The Tyla Gang – Styrofoam

7th February 2022 · 1970s, 1976, Music, Punk

Another of the early single releases on Stiff Records came with this “double B-side” from pub rock veteran Sean Tyler and The Tyla Gang.

I’ve got to admit I always thought Sean Tyler of The Tyla Gang was American, probably because his voice is a ringer for Captain Beefheart.

So too is the primitive blues-based rock’n’roll he played. It was only after he died in 2020 I read in obits that he came from Yorkshire.

And it’s only now that Wiki tells me he was allegedly known as the “Godfather of Boogie” (though I’m pretty certain boogie began around the time he was born in 1946).

Tyler started out with Geno Washington & The Ram Jam Band before becoming a roadie for a group called Help Yourself.

He wrote a fantasy tale that inspired a psychedelic instrumental in their repertoire (The All Electric Fur Trapper) and eventually joined the band.

He then formed Ducks Deluxe with guitarist Martin Belmont and Man bassist Ken Whaley, and when they split up in 1975 he formed his own group, The Tyla Gang.

This typical example of their rough-and-ready no-frills rock’n’roll became the fourth single on Stiff, released as a “double B-side” with an equally pleasingly rough-and-ready no-frills song called Texas Chainsaw Massacre Boogie.

Fitting comfortably into the new punk sound with its noisy minimalism, it was recorded with a line-up of Tyler, guitarist Tweke Lewis (also from Man), bassist Peter O’Sullivan and drummer Phil Nedin.

After that they signed up with the American label Beserkley, which released their debut album, before The Tyla Gang disbanded when the label’s UK operation went bust in 1979.

Unbeknown to me until now, Tyler went on to record with Mike Nesmith and Joan Jett (separately), and later formed a band called The Force with Deke Leonard of Man, but retired from the music business in the mid-1980s after suffering from stage fright in the middle of a gig.

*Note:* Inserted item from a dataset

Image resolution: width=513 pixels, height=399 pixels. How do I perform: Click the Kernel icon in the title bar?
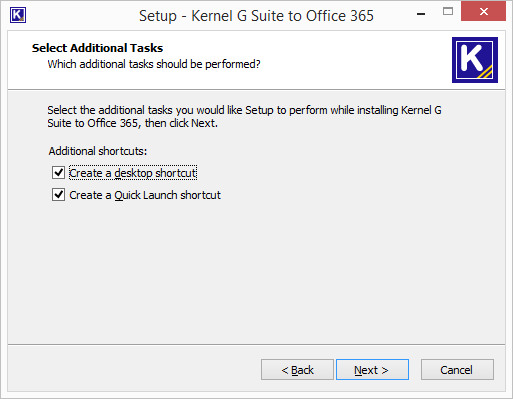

According to his autobiography, Jumpin’ In The Fire, he then became a web designer, car salesman, a pig farmer and a cricket coach, though I do have my doubts about how much of that is true.

At any rate, he came out of retirement in 2007 for a Ducks Deluxe reunion and even reunited The Tyla Gang but packed in for good in 2015, dying five years later.